A rush of blackness, but it was only Mary sitting down.

‘Any luck?' he said.

She shook her head.

He thought he saw traces of abandonment on her face. Smooth damp places. Sand abandoned by an outgoing tide. Some kind of ebbing.

‘You all right?' he asked.

She downed her brandy. ‘I'm going upstairs.'

He stayed at the table for a moment, then moved off jerkily in Mary's wake, as if attached to her by a long and invisible rope that had only tightened, taken effect, when she was twenty feet away. Umbilical, she would've called it. He fetched up at her side in an upright heap. Eyes vacant with alcohol. One arm held away from his body like a wing. For balance. Staring at the carpet, he wondered why anyone in their right mind would take vomit as a design motif. If he was sick, he thought, and he was sick carefully enough, maybe he could fit his sick into one of those obscene recurring patterns and nobody would ever notice.

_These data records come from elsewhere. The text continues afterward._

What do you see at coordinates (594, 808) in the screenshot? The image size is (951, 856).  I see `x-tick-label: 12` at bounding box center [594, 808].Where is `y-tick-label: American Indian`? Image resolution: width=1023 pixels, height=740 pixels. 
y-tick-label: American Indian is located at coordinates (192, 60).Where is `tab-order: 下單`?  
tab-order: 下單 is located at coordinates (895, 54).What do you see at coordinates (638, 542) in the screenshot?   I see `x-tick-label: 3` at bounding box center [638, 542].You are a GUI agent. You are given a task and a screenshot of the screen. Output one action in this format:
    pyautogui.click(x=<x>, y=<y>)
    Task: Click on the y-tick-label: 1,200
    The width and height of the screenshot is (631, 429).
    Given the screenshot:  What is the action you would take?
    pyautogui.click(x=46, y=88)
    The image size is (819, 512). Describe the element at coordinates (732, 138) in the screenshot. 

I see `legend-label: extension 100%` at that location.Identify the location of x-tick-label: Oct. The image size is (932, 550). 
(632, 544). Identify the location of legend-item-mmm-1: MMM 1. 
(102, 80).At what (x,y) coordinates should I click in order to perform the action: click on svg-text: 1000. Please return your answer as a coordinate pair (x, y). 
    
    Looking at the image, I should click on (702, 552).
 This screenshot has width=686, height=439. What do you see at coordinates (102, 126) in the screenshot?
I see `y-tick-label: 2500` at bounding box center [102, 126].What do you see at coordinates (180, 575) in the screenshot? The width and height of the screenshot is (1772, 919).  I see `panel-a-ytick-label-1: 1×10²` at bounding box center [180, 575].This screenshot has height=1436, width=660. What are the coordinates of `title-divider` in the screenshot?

‘You go on,' he said. ‘Just got to ask something.'

He found their waitress in the lobby. She stood below him gazing upwards. She was very small. Tiny balls of light (reflections of the electric chandelier above) rolled about on the lenses of her glasses. He wanted to take her head in his two hands and tilt it until the silver balls stopped on the two black centres of her eyes. Instead he asked her for a local telephone directory. She produced one from behind the reception desk.

‘And two more brandies, please,' he said.

She rolled the silver balls that were her eyes and moved off down the corridor.

He thumbed through the directory until he reached H. The same old routine, with one crucial difference: this time there had to be a Highness – Highness G, 14 Caution Lane, New Egypt. He read the names out loud to himself – ‘Hardware, Haseldine, Havana, Head – ' he skipped a couple of pages – ‘Hick, Higgins, Hilton – ' He must've missed it. He began again. Using his finger because the names were jumping. But no. No Highness. He straightened up, wrapped his hand round the lower half of his face. It could only mean one thing. His father didn't have a phone.

On a whim, he looked up Peach. There were three Peaches, but none of them were Chief Inspectors. None of them lived in New Egypt either. Curious. Unless Peach was ex-directory, of course. He nodded to himself. Peach was cunning on two legs. Peach would be ex-directory.

The waitress returned with the brandies. ‘Did you find what you were looking for?'

He shook his head. He had wanted to ask his father an urgent question. He had wanted to know how Peach could possibly have discovered his identity. But now he had no way of reaching his father, not without returning to the village, and he wasn't sure he wanted to risk that. Now he would never know. He began to walk towards the stairs.

‘Sir?' the waitress called out. ‘Your brandies.'

*

Wallpaper like warfare. Salvoes of red roses exploding round his ears. Two brandies balanced in one hand, he ran up the corridor and burst into the wrong room. Red Blouse had changed into Pink Slip. Blue Blazer was no longer Blue Blazer; Blue Blazer hung over the back of a chair.